## PROBLEM DETAILS
The entries shown below should be output exactly as they appear.

Saved data entries:
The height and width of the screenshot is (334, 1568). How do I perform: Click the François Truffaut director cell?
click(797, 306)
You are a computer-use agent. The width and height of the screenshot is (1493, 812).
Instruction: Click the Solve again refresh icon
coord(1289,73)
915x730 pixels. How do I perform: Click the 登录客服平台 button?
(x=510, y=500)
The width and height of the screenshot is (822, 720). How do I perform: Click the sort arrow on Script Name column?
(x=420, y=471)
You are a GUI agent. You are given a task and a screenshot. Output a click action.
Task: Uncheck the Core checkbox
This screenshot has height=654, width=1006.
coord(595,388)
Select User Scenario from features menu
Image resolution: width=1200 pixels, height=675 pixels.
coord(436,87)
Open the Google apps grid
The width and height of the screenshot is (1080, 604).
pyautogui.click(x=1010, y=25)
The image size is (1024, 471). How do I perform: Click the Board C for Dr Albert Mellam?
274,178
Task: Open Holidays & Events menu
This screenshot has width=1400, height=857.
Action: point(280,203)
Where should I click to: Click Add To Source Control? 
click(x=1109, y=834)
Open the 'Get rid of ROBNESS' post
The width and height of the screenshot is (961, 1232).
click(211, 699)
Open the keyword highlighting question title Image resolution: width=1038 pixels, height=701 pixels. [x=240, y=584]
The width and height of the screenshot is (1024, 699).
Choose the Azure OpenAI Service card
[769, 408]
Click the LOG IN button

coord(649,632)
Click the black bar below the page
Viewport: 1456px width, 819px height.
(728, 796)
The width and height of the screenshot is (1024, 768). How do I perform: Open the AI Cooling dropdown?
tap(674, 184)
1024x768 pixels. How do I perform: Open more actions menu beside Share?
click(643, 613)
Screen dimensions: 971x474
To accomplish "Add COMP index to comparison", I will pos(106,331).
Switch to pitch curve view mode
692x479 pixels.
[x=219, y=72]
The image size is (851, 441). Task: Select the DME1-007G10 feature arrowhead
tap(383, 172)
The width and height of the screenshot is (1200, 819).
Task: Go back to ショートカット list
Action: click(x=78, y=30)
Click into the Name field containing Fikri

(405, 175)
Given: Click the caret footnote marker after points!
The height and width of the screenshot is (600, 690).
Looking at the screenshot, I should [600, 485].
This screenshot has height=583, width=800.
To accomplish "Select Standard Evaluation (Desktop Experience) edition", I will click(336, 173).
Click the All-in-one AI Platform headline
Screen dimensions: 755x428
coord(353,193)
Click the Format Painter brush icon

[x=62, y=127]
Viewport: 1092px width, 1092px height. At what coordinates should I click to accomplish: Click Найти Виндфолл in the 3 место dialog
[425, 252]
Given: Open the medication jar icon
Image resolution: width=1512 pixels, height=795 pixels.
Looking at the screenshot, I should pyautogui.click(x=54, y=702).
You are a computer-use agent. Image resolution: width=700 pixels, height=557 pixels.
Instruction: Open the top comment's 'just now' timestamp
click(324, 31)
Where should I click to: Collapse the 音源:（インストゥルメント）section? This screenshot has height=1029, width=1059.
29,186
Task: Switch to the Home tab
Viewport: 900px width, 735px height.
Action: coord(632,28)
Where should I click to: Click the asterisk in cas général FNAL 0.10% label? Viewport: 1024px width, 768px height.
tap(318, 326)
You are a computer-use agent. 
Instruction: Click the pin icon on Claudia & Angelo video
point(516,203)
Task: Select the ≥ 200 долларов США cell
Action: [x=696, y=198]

## TASK RESULT
The height and width of the screenshot is (334, 1568). How do I perform: Click the François Truffaut director cell?
click(797, 306)
You are a computer-use agent. The width and height of the screenshot is (1493, 812).
Instruction: Click the Solve again refresh icon
coord(1289,73)
915x730 pixels. How do I perform: Click the 登录客服平台 button?
(x=510, y=500)
The width and height of the screenshot is (822, 720). How do I perform: Click the sort arrow on Script Name column?
(x=420, y=471)
You are a GUI agent. You are given a task and a screenshot. Output a click action.
Task: Uncheck the Core checkbox
This screenshot has height=654, width=1006.
coord(595,388)
Select User Scenario from features menu
Image resolution: width=1200 pixels, height=675 pixels.
coord(436,87)
Open the Google apps grid
The width and height of the screenshot is (1080, 604).
pyautogui.click(x=1010, y=25)
The image size is (1024, 471). How do I perform: Click the Board C for Dr Albert Mellam?
274,178
Task: Open Holidays & Events menu
This screenshot has width=1400, height=857.
Action: point(280,203)
Where should I click to: Click Add To Source Control? 
click(x=1109, y=834)
Open the 'Get rid of ROBNESS' post
The width and height of the screenshot is (961, 1232).
click(211, 699)
Open the keyword highlighting question title Image resolution: width=1038 pixels, height=701 pixels. [x=240, y=584]
The width and height of the screenshot is (1024, 699).
Choose the Azure OpenAI Service card
[769, 408]
Click the LOG IN button

coord(649,632)
Click the black bar below the page
Viewport: 1456px width, 819px height.
(728, 796)
The width and height of the screenshot is (1024, 768). How do I perform: Open the AI Cooling dropdown?
tap(674, 184)
1024x768 pixels. How do I perform: Open more actions menu beside Share?
click(643, 613)
Screen dimensions: 971x474
To accomplish "Add COMP index to comparison", I will pos(106,331).
Switch to pitch curve view mode
692x479 pixels.
[x=219, y=72]
The image size is (851, 441). Task: Select the DME1-007G10 feature arrowhead
tap(383, 172)
The width and height of the screenshot is (1200, 819).
Task: Go back to ショートカット list
Action: click(x=78, y=30)
Click into the Name field containing Fikri

(405, 175)
Given: Click the caret footnote marker after points!
The height and width of the screenshot is (600, 690).
Looking at the screenshot, I should [600, 485].
This screenshot has height=583, width=800.
To accomplish "Select Standard Evaluation (Desktop Experience) edition", I will click(336, 173).
Click the All-in-one AI Platform headline
Screen dimensions: 755x428
coord(353,193)
Click the Format Painter brush icon

[x=62, y=127]
Viewport: 1092px width, 1092px height. At what coordinates should I click to accomplish: Click Найти Виндфолл in the 3 место dialog
[425, 252]
Given: Open the medication jar icon
Image resolution: width=1512 pixels, height=795 pixels.
Looking at the screenshot, I should pyautogui.click(x=54, y=702).
You are a computer-use agent. Image resolution: width=700 pixels, height=557 pixels.
Instruction: Open the top comment's 'just now' timestamp
click(324, 31)
Where should I click to: Collapse the 音源:（インストゥルメント）section? This screenshot has height=1029, width=1059.
29,186
Task: Switch to the Home tab
Viewport: 900px width, 735px height.
Action: coord(632,28)
Where should I click to: Click the asterisk in cas général FNAL 0.10% label? Viewport: 1024px width, 768px height.
tap(318, 326)
You are a computer-use agent. 
Instruction: Click the pin icon on Claudia & Angelo video
point(516,203)
Task: Select the ≥ 200 долларов США cell
Action: [x=696, y=198]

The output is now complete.